### [BLOQUE DE TEXTO]
========

Raimundo convence al
consejo de que es preferible perder la fortaleza y a su propia esposa, a perder el
reino intentando un rescate arriesgado. El rey Guido se manifiesta de acuerdo
con él, pero esa noche el maestre del Temple le visita en su tienda. «Sire, le
dice, estáis dispuesto a confiar en un traidor?»
Palabras mayores.
Guido tiene ese tipo de temperamento que lleva a hacer caso del último en
hablar. Así pues el ejército se pone en marcha contra la opinión de Raimundo, por
un terreno calcinado. Acompaña a la hueste, sin embargo, una garantía
inmejorable: se ha pedido al obispo de Acre que acuda con la Vera Cruz (fuera
esta en realidad lo que fuere, en esa cuestión no entro), y esta es paseada por
los escenarios por los que había transcurrido la vida mortal de Cristo. Si se pelea
en Tierra Santa y con la Vera Cruz por estandarte, ¿qué puede fallar?
El camino de
descenso al lago sigue una pendiente pronunciada entre dos elevaciones llamadas
los Cuernos de Hattin. En ese lugar esperan los mamelucos de Saladino. El ejército
cristiano acampa el 3 de julio en un altiplano en el que teóricamente hay un
pozo de agua potable, pero lo encuentran seco. La noche es una pesadilla, los
cruzados sedientos oyen las bromas y las carcajadas de los musulmanes, que banquetean
algo más abajo sin que les falte de nada. Por la mañana del día 4, Saladino
ordena prender fuego a la maleza para que el humo reseque aún más las gargantas
de los cristianos.

========

### [QUÉ SE PIDE]
En el fragmento sobre el rey Guido y Raimundo, ¿por qué el ejército se pone en marcha contra la opinión de Raimundo? Responde en una a tres oraciones. El listado que aparece a continuación procede de otra fuente.

### [DATOS PROPORCIONADOS]
========

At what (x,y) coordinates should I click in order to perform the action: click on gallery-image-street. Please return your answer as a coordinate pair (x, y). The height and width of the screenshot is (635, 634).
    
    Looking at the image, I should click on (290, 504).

========

### [RESULTADO]
Porque Guido tiene un temperamento que lo lleva a hacer caso del último en hablar, y esa noche el maestre del Temple lo visita en su tienda y le pregunta si está dispuesto a confiar en un traidor. Así, el último en hablarle es el maestre y no Raimundo.